As the possible peasant proprietor of the future is a personage much discussed among landlords and others just how, I thought it well to consult the farmer as well as the legal and proprietorial minds on this important subject. I was at once struck by the "so far and no farther" tone, so to speak, of the larger farmers. According to many of those I consulted, no greater disaster could occur to Ireland than the creation of peasant proprietors. I will endeavour to give, as nearly as possible, the exact words of farmers whose ideas concerning the claims of their own class are of the most advanced I have heard.

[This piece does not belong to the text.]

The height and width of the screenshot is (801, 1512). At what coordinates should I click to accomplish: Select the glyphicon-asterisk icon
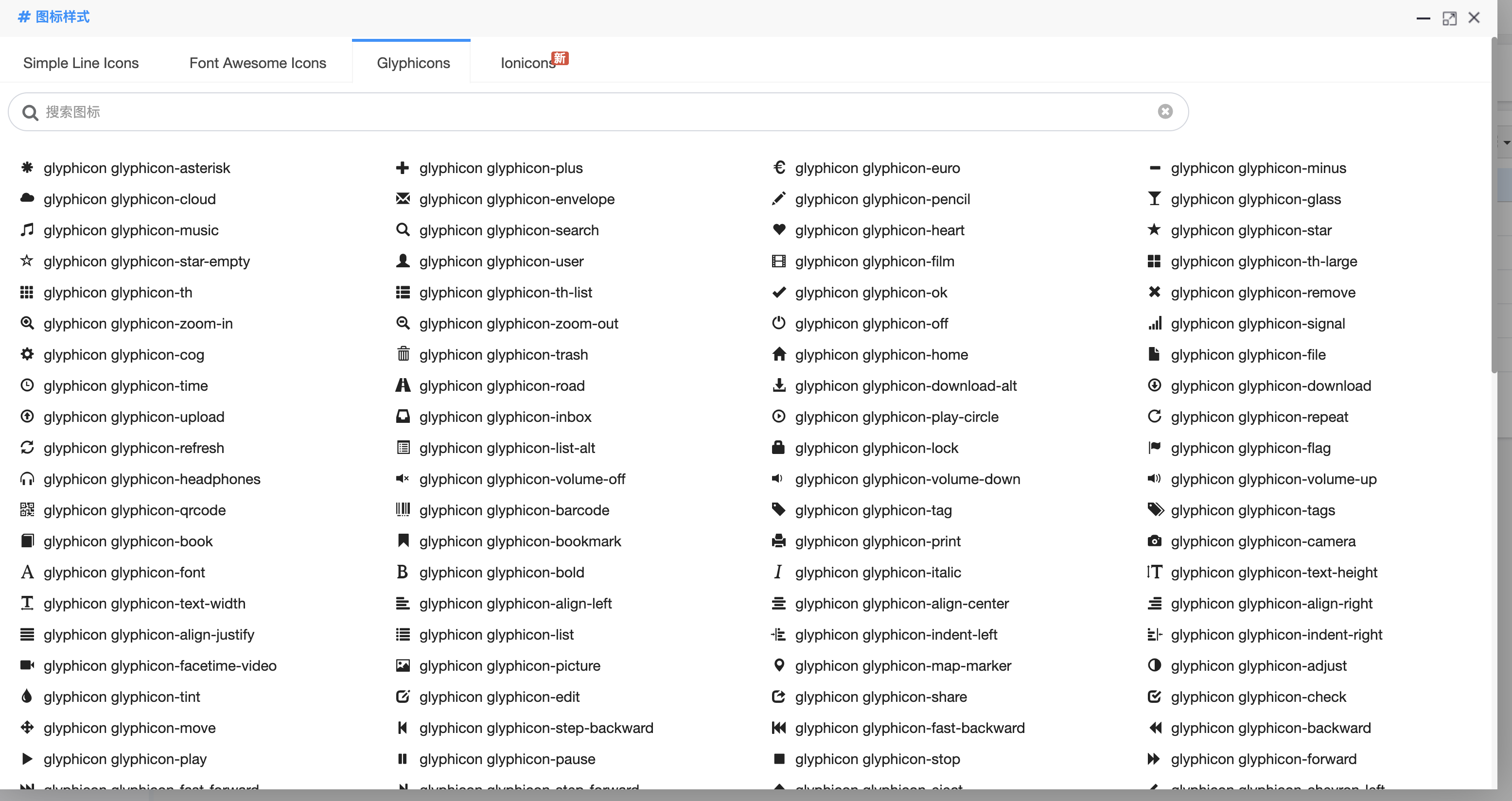click(27, 168)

The instant I asked a question concerning the peasant-proprietor problem and the future of the "poor devil" cottiers, whose sufferings have made an excellent stalking-horse for the farmers, properly so-called, I was met with a well-formulated objection to any scheme of peasant proprietorship. The cottier _pauvre diable_ appears, I apprehend, to the farmers as a labourer, and they therefore look with anything but favour upon a scheme for raising the poor peasants above the necessity of working for them, by giving the poor a real stake in the country. The farmers hold that, unless some stringent regulations against subdividing or subletting be adopted and firmly enforced, the creation of peasant proprietors on an extensive scale will be the greatest misfortune that ever befell Ireland; as in the course of time it will create a nation of beggars, which cannot be maintained on the land. The farmer mind fails to perceive how any Act of Parliament can prevent an owner or peasant proprietor from selling his entire interest in his holding. This, they argue, will lead to the creation of a race of landlords who will bring more misery and ruin upon the country than anything that the present generation is acquainted with; as necessarily the class of landlords thus formed will be more exacting and severe upon their tenants than the present large territorial proprietors.